In non-deferrable mode, execution_timeout is enforced by the scheduler, which terminates the task process and invokes on_kill() to cancel the external dbt Cloud job.

In deferrable mode, execution is handed off to a trigger running in the triggerer process, which does not have an associated worker process that can be terminated. However, the absence of a worker process does not remove the requirement to honor task-level execution semantics. From a user perspective, execution_timeout represents a hard task-level limit that should behave consistently regardless of whether execution is deferrable or not.

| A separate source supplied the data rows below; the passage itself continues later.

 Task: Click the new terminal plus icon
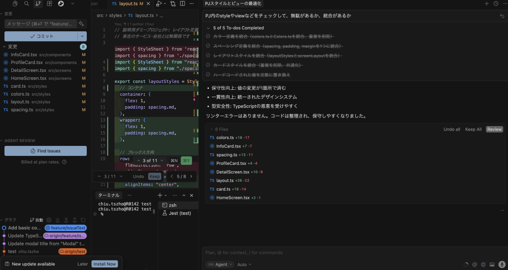[x=160, y=196]
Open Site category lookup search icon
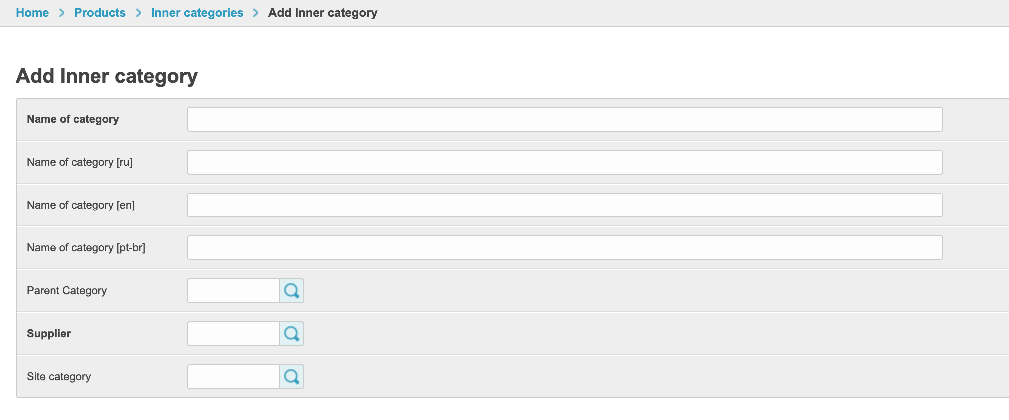The height and width of the screenshot is (420, 1009). [292, 377]
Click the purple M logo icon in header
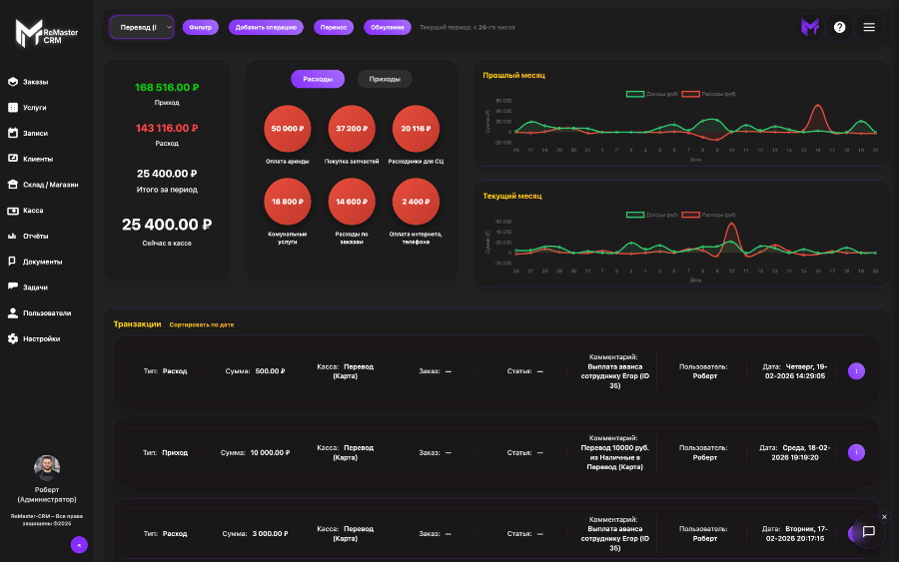 (x=810, y=27)
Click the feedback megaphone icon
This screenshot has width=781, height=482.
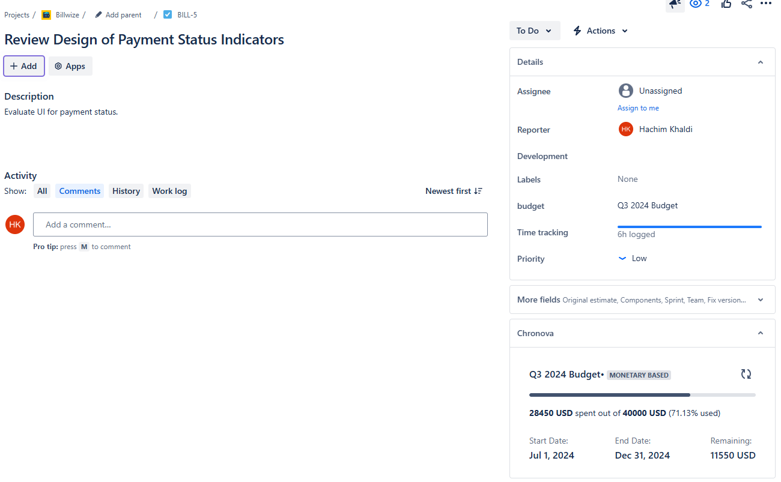click(x=675, y=4)
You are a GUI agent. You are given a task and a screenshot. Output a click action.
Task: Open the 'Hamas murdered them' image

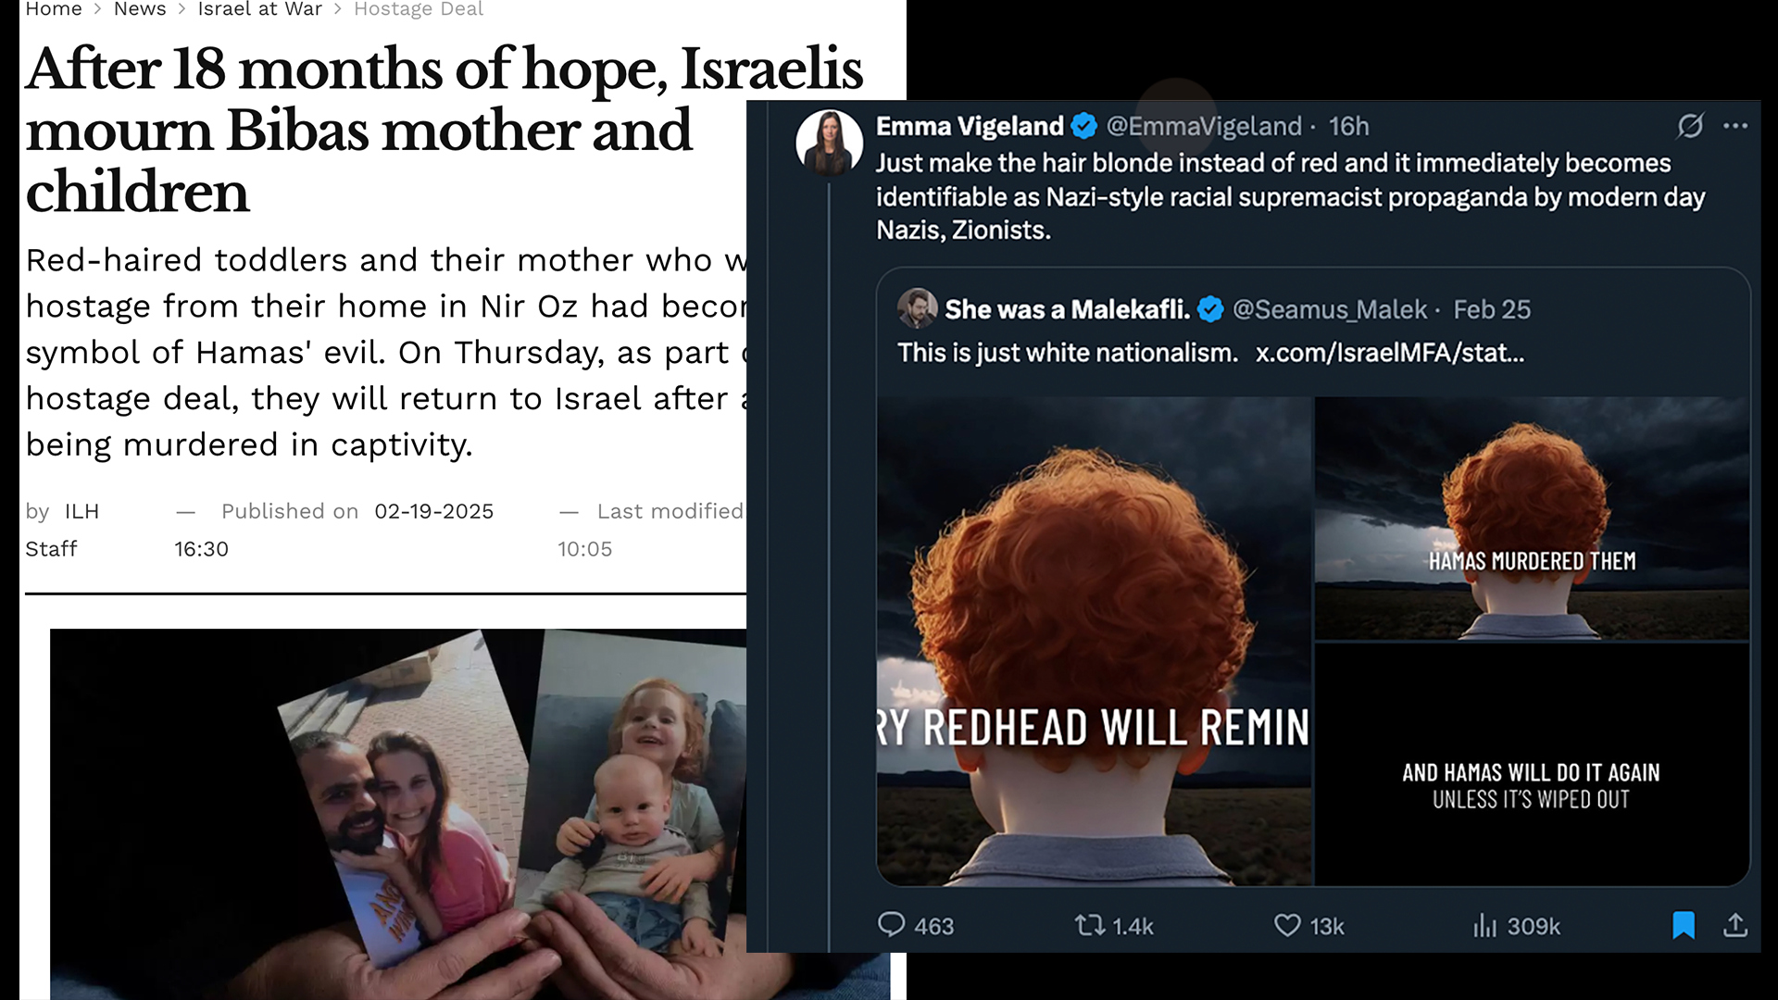point(1533,519)
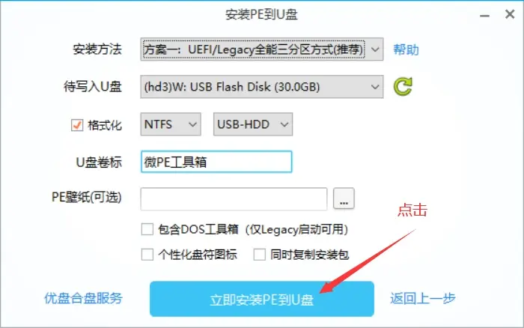Click the PE壁纸 path input field

click(x=234, y=199)
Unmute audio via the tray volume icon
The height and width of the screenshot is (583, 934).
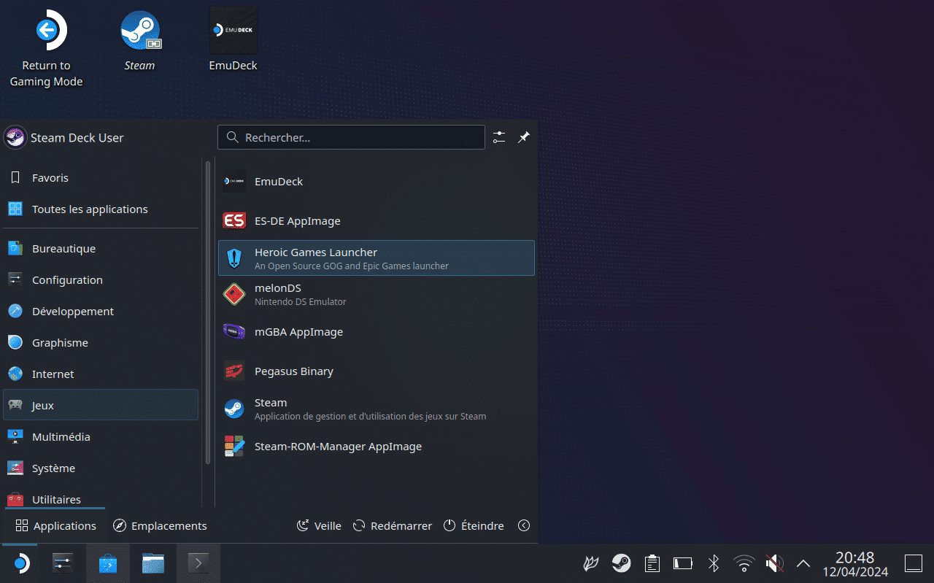point(774,563)
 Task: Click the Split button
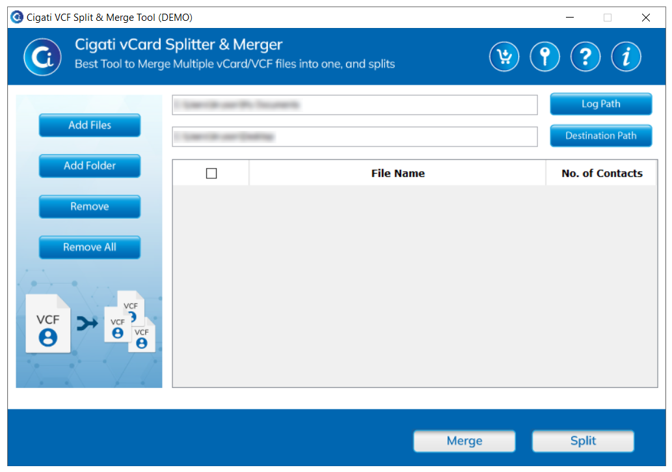[583, 441]

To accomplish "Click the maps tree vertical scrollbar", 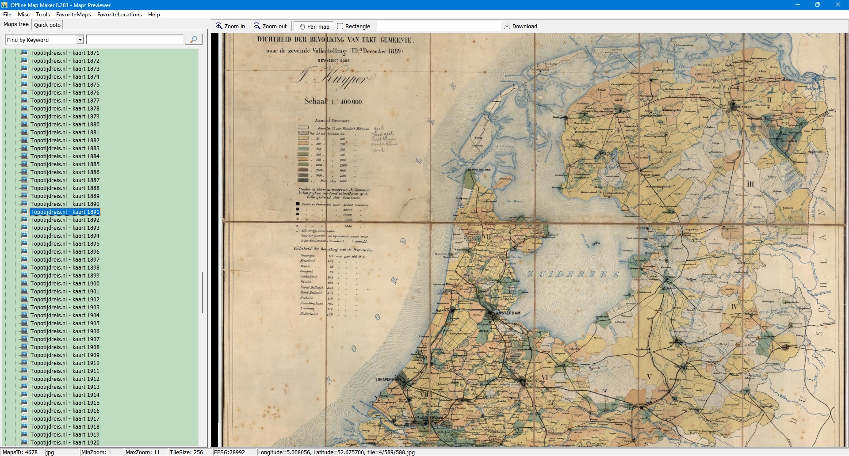I will [x=203, y=293].
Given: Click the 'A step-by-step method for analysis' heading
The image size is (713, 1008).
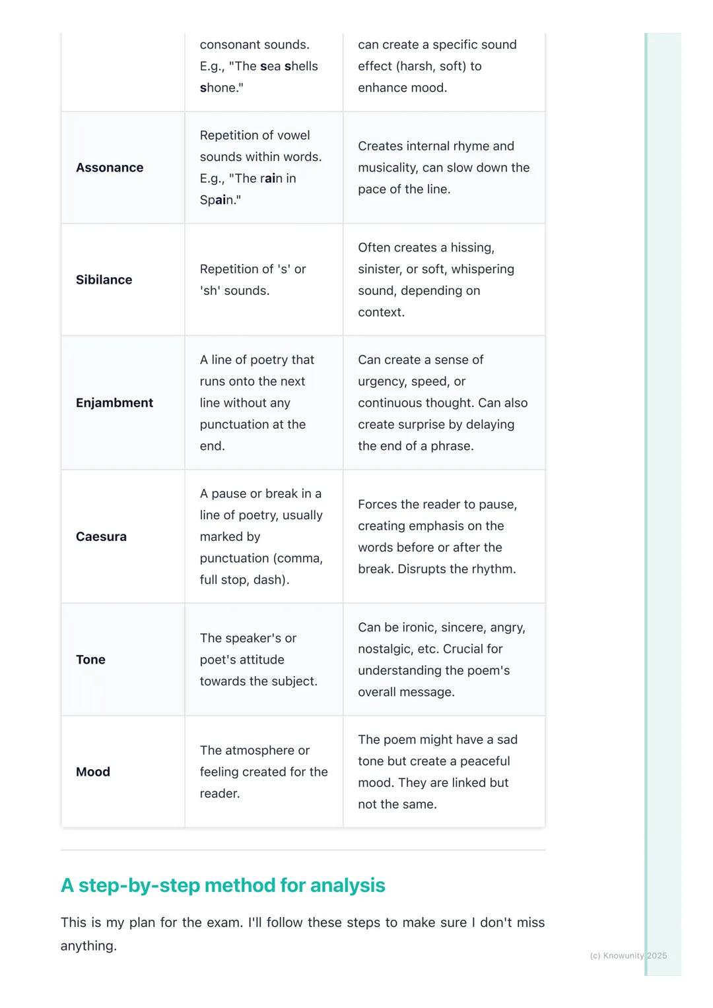Looking at the screenshot, I should [222, 885].
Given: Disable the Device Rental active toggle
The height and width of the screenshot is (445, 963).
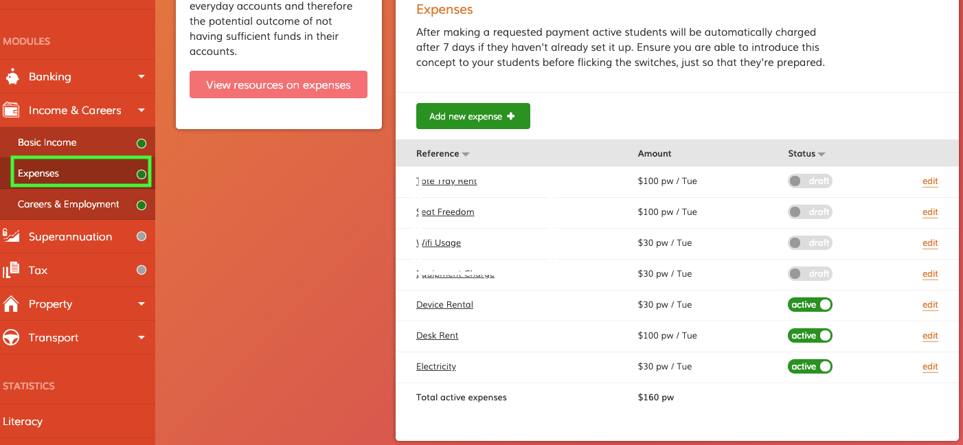Looking at the screenshot, I should click(810, 305).
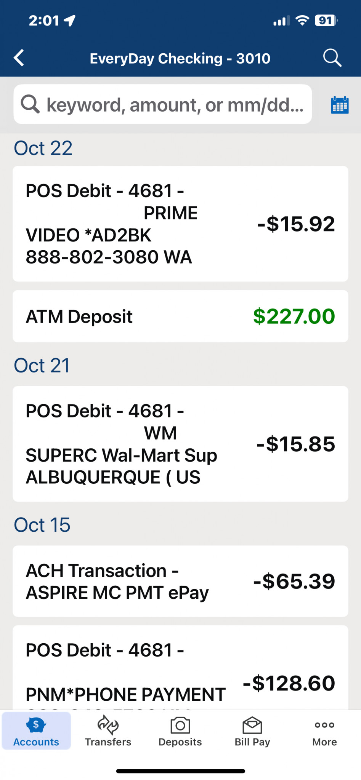Open the calendar date filter icon
Screen dimensions: 361x780
point(339,105)
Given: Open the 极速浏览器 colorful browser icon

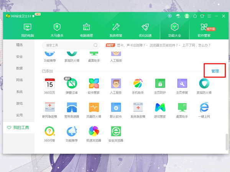Looking at the screenshot, I should 94,131.
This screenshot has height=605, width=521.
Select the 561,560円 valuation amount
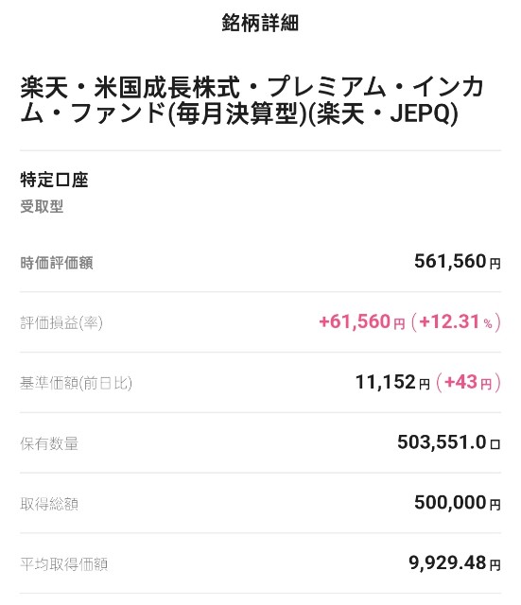458,262
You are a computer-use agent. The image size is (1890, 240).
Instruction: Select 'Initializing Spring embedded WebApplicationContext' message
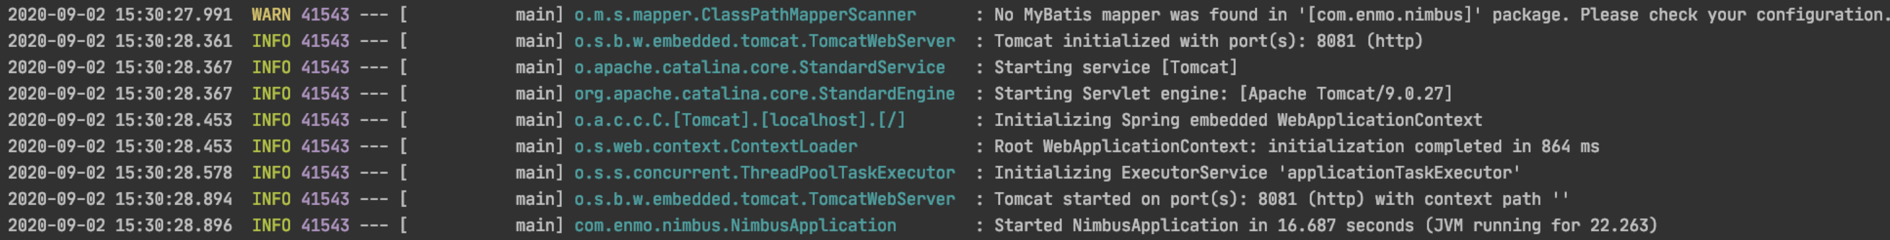[1238, 120]
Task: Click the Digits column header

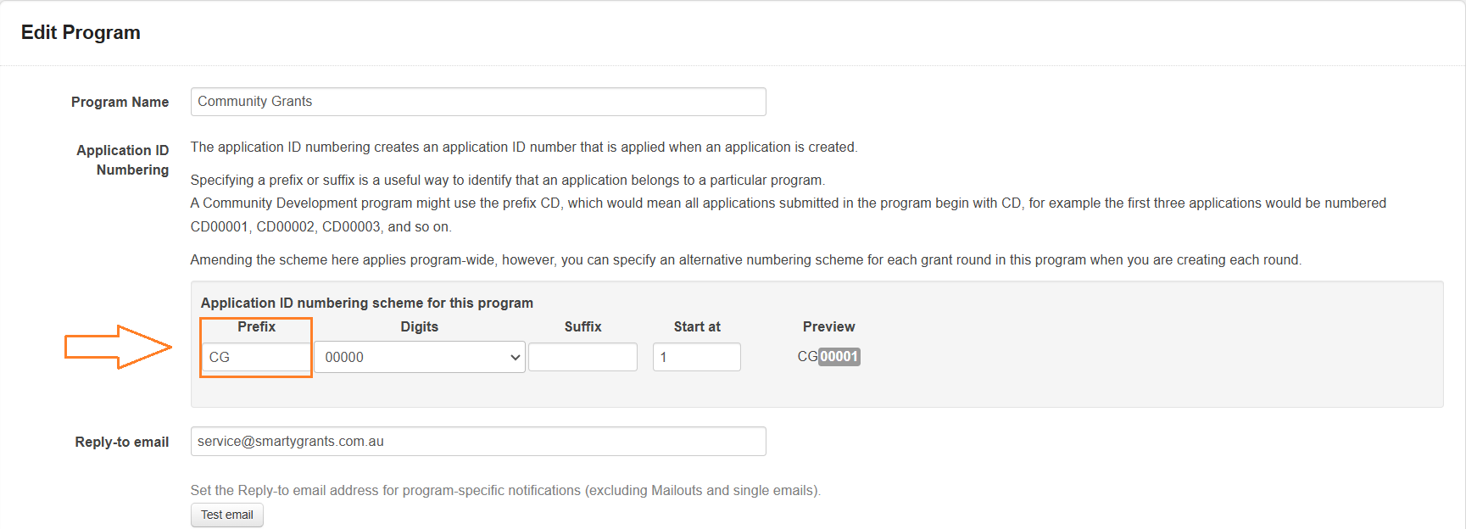Action: click(420, 327)
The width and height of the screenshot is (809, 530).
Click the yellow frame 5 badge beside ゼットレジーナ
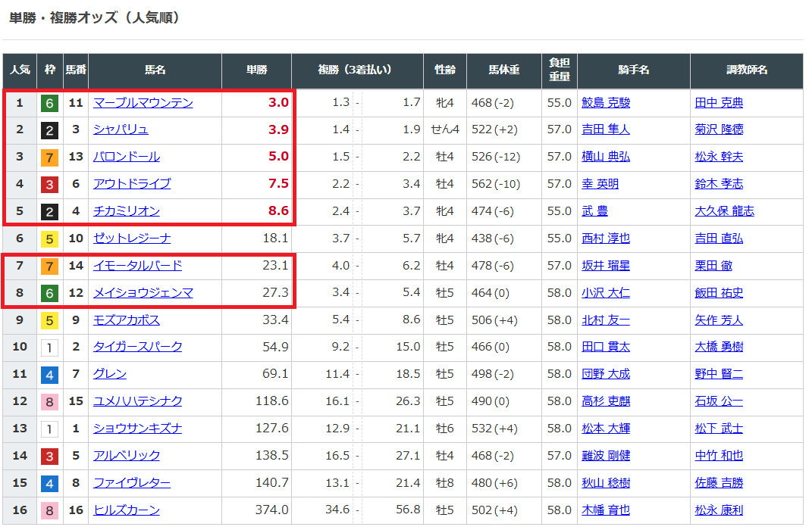[49, 239]
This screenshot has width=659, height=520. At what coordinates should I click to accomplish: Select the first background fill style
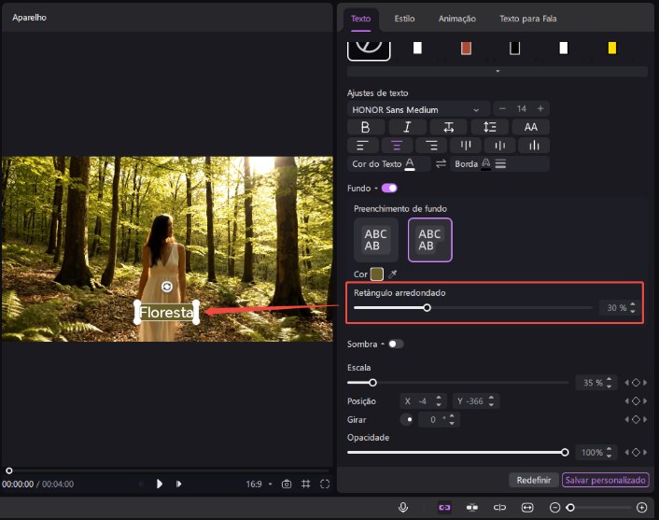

Without explicit handling in the trigger/operator interaction, execution_timeout silently stops working in deferrable mode, leading to leaked dbt Cloud jobs and inconsistent behavior between deferrable and non-deferrable execution. Deferrable execution should adapt how timeouts are enforced, but not whether they are enforced.

This change ensures execution_timeout semantics are preserved in deferrable mode and remain consistent with non-deferrable execution.

Notes

  • The existing timeout parameter continues to limit only how long the operator waits for job completion and does not imply cancellation.
  • When both execution_timeout and timeout are set, the earlier deadline takes precedence.

Tests

  • Added trigger-level tests asserting timeout events when the execution deadline is exceeded.
  • Added operator-level tests verifying job cancellation and task failure on execution timeout.
  • Extended trigger serialization tests to ensure the optional execution_deadline field is always serialized.

Documentation

  • The docstring for DbtCloudRunJobTrigger has been updated to document the new execution_deadline parameter and clarify its behavior.
  • The docstring for DbtCloudRunJobOperator has been updated to clarify the behavior of the timeout parameter and distinguish it from task-level execution_timeout.

Backwards Compatibility

This change does not alter public APIs or method signatures. The runtime behavior changes in that dbt Cloud jobs are now explicitly cancelled when execution_timeout is reached during deferrable execution, whereas previously the job could continue running after the task timed out.

Closes: #61467

@SameerMesiah97
Copy link
Contributor Author

Requesting review for this.

Copy link
Member

@potiuk potiuk left a comment

Choose a reason for hiding this comment

The reason will be displayed to describe this comment to others. Learn more.

That looks good. Though I would feel more comfortable if I saw some output of running job/ screenshot showing the behaviour. Possible @SameerMesiah97 ?

@SameerMesiah97
Copy link
Contributor Author

SameerMesiah97 commented Feb 15, 2026

That looks good. Though I would feel more comfortable if I saw some output of running job/ screenshot showing the behaviour. Possible @SameerMesiah97 ?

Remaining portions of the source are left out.